Background technique

Electronic vacuum packaging is a major problem in controlling the cost of electronic devices. Traditional metal and ceramic packaging processes are complex and costly, and optoelectronic devices that need to work in vacuum conditions are also very expensive to test. The packaging form can utilize the existing microelectronic technology and greatly reduce the cost of the infrared vacuum device.

With the development of integrated circuit and semiconductor process technology, the readout circuit of the uncooled infrared focal plane device is also integrated on a unified substrate. The device structure on the readout circuit of the microelectronics process has become a process trend in this field. After completing this type of process on a unified silicon wafer, it will undergo characteristic testing, marking and dicing, and finally single-chip packaging. In this technological process, the test generally must provide a high-vacuum test environment and an effective radiation source, which brings certain difficulties to the test and virtually increases the operating cost of the test environment. The traditional metal or ceramic packaging involves complex welding processes, such as edge metallization of the light window, indium tin welding, laser welding, vacuum pumping, etc., in addition to expensive shells, light windows, GETTER, TEC, NTC and other components. Moreover, some processes, such as vacuum pumping conditions and indium tin welding, are very demanding, and the cost of industrialization is also very high.

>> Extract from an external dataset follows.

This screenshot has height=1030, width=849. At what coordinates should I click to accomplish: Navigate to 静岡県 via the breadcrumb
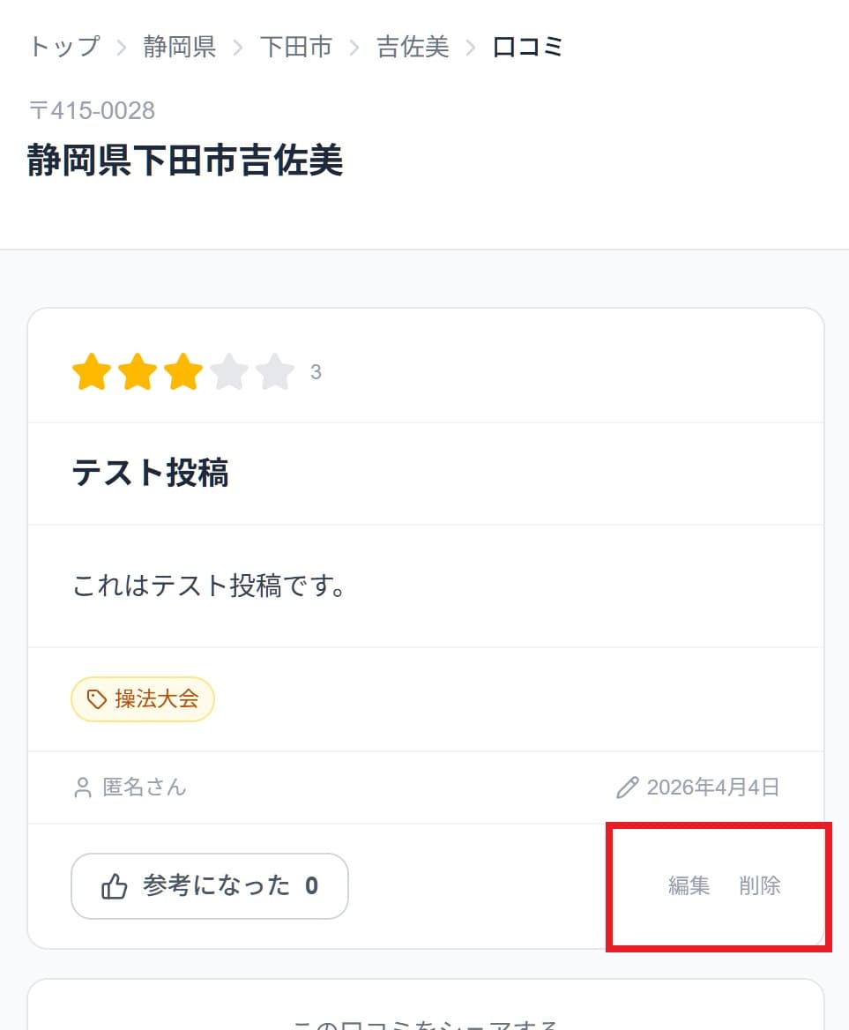(x=179, y=47)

The basic principle of VPOW (vacuum packaging on wafer) is to use the infrared-transmitting physical characteristics of silicon wafers. First, coat infrared anti-reflection coatings on silicon wafers and combine single-chip edge metal treatment, through the relatively mature technology of wafer-level packaging in the microelectronics field. , to realize the packaging of photoelectric infrared devices on the microelectronics process line. Complete the infrared device high transmittance, long vacuum life, high integration, miniaturization, low-cost packaging and testing requirements.

The traditional uncooled infrared vacuum package adopts a metal shell or a ceramic shell with a low air leakage rate. For silver-copper soldering, generally the pins need to be plated with gold, while Kovar needs to be plated with nickel because it is easy to rust. The internal NTC and TEC form a temperature control closed loop to control the temperature of the focal plane when it is working. The structure is complicated, the process is loaded down with trivial details, and the cost is very high.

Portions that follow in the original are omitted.